Who could resist going out on a day like today if they didn't have other commitments? It was gorgeous. A tiny bit chilly when the breeze picked up, but with the sun, who cared? And Saturdays (because they follow Friday nights at work) are, for me, a complete crap shoot as to how I'll feel. Last week I had a headache all day and didn't want to move. Today, I felt great. And that's in spite of a very long night at work.
You can come along on my walk.
First, I headed for the Pere Marquette River. That's about a mile south of me. When you reach the bluff along the river you look down to one of my favorite places to sit and ponder the world. I call it Hemlock Cove. At the linked post is a picture of it from river level.
There I turned left and walked along the top of the bluff. This is combination of deer trails and bushwhacking. It used to be an easier walk, but a lot of autumn olive has grown up. Along the way, I passed The Dragon's Backbone.
Next I skirted the closed Scottville landfill. It's just a quiet place now.
Continuing east, as you approach Scottville, you look down on the river flats. At this time of year they are too marshy and flooded to walk, but in August that entire area below the river is filled with lizard tail.
I slid on my butt down the edge of the bluff to get to the parking lot at Scottville Riverside Park docks. Then I crossed the road and the river on the road bridge. OK, I lied. I was on the road the get over the river.
Then I entered the main park. I've often taken you on the loop hike there, although I usually drive there and just do the 1.5 mile loop. However... when the river is high, you can't walk the whole loop.
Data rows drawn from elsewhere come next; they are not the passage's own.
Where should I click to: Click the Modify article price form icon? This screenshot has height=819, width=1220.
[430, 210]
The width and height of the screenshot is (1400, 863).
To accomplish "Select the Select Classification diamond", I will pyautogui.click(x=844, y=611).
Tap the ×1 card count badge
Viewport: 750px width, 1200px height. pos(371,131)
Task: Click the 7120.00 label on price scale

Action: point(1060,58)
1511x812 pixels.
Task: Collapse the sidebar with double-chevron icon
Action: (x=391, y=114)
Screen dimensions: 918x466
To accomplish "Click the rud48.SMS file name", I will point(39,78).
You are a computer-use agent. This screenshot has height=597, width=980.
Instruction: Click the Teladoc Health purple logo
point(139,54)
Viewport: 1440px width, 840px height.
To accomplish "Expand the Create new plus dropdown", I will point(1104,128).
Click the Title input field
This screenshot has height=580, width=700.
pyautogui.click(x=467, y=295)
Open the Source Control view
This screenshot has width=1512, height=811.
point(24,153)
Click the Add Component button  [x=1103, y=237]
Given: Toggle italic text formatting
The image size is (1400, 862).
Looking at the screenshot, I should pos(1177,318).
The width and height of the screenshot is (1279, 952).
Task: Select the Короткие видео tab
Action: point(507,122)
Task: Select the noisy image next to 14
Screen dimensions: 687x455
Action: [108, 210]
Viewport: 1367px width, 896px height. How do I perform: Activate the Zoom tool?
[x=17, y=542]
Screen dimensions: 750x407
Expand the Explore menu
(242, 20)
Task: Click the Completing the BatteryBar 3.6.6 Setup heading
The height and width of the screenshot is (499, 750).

Sometimes you can get all the way around, almost back to the campground, only to discover the channel from the bottomland hardwood swamp is flowing and you'd need to get pretty wet to cross it.
So instead, I went to check that first. The trail would go out on that spit of land from left to right and then continue on the raised ridge of land. But, you can see that the water is cutting off that path. The river is in the background and the swamp in the foreground.
Change in plans! I didn't feel like getting soaked since there were other options. I walked around the back edge of the campsites. At this time of year they are still empty so I wasn't bothering anyone. I explored some places I haven't been before, but was cut off by high water again. So I returned to the camp road, and then skirted the relatively new disc golf course they've installed in the filled lagoons of the old wastewater treatment plant.
When I reached the spot where this connects with the actual trail... that end of the access to the river edge is also under water. In this picture you can see that spit of land that looks like it's going right out into the river. That's the trail. The water there would actually be quite shallow on the river flats for another 150 to 200 feet before you reach the river channel. This bridge used to be at the end of the spit of land. I think the city has pretty much abandoned this trail, now that they've built the golf course.
I looped all around the park, joining the actual trail where it isn't in the river flats. I found a much better way to get up to the top of the river bluff (and down for next time), and walked around the other edge of the old landfill.
The final piece of the walk, before I reach my property, takes me through this stand of red pine and Scots pine. It's south of the grain elevators.
After passing through the trees, I can see my destination ahead. The railroad tracks are down in that cut that divides the picture.
Now we're home again. Wasn't that fun? I have some nice closeups to share another day.